## Task brief
Output the full listing that appears below, exactly as it is presented.

## Input
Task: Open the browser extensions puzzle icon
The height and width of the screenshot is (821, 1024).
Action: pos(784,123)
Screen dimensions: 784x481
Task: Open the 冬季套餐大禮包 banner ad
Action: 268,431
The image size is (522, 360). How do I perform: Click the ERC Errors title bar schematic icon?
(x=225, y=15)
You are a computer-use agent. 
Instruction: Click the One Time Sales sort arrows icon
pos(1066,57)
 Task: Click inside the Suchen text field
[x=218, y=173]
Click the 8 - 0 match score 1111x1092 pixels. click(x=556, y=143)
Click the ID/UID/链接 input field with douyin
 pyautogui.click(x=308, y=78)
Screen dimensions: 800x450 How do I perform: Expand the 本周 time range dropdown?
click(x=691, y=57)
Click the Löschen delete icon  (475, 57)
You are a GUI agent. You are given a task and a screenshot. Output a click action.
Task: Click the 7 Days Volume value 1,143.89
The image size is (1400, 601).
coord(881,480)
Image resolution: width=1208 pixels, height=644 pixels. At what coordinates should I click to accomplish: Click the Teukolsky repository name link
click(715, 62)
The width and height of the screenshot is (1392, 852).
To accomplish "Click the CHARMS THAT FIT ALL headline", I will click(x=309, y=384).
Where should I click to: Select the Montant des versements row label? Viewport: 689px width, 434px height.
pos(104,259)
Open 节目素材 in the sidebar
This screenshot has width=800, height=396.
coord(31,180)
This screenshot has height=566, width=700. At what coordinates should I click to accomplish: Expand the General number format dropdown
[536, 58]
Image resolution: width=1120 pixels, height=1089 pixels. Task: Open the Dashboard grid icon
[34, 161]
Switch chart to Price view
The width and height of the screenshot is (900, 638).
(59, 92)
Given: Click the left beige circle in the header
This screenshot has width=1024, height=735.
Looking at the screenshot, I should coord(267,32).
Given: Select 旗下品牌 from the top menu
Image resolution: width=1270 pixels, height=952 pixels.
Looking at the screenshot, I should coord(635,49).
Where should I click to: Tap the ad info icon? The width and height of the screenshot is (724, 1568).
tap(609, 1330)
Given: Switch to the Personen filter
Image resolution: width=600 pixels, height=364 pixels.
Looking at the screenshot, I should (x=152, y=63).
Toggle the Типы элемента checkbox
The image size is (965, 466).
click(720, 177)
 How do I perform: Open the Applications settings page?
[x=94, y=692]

## Exercise solution
Task: Open the browser extensions puzzle icon
The height and width of the screenshot is (821, 1024).
Action: pos(784,123)
Screen dimensions: 784x481
Task: Open the 冬季套餐大禮包 banner ad
Action: 268,431
The image size is (522, 360). How do I perform: Click the ERC Errors title bar schematic icon?
(x=225, y=15)
You are a computer-use agent. 
Instruction: Click the One Time Sales sort arrows icon
pos(1066,57)
 Task: Click inside the Suchen text field
[x=218, y=173]
Click the 8 - 0 match score 1111x1092 pixels. click(x=556, y=143)
Click the ID/UID/链接 input field with douyin
 pyautogui.click(x=308, y=78)
Screen dimensions: 800x450 How do I perform: Expand the 本周 time range dropdown?
click(x=691, y=57)
Click the Löschen delete icon  (475, 57)
You are a GUI agent. You are given a task and a screenshot. Output a click action.
Task: Click the 7 Days Volume value 1,143.89
The image size is (1400, 601).
coord(881,480)
Image resolution: width=1208 pixels, height=644 pixels. At what coordinates should I click to accomplish: Click the Teukolsky repository name link
click(715, 62)
The width and height of the screenshot is (1392, 852).
To accomplish "Click the CHARMS THAT FIT ALL headline", I will click(x=309, y=384).
Where should I click to: Select the Montant des versements row label? Viewport: 689px width, 434px height.
pos(104,259)
Open 节目素材 in the sidebar
This screenshot has width=800, height=396.
coord(31,180)
This screenshot has height=566, width=700. At what coordinates should I click to accomplish: Expand the General number format dropdown
[536, 58]
Image resolution: width=1120 pixels, height=1089 pixels. Task: Open the Dashboard grid icon
[34, 161]
Switch chart to Price view
The width and height of the screenshot is (900, 638).
(59, 92)
Given: Click the left beige circle in the header
This screenshot has width=1024, height=735.
Looking at the screenshot, I should coord(267,32).
Given: Select 旗下品牌 from the top menu
Image resolution: width=1270 pixels, height=952 pixels.
Looking at the screenshot, I should coord(635,49).
Where should I click to: Tap the ad info icon? The width and height of the screenshot is (724, 1568).
tap(609, 1330)
Given: Switch to the Personen filter
Image resolution: width=600 pixels, height=364 pixels.
Looking at the screenshot, I should (x=152, y=63).
Toggle the Типы элемента checkbox
The image size is (965, 466).
click(720, 177)
 How do I perform: Open the Applications settings page?
[x=94, y=692]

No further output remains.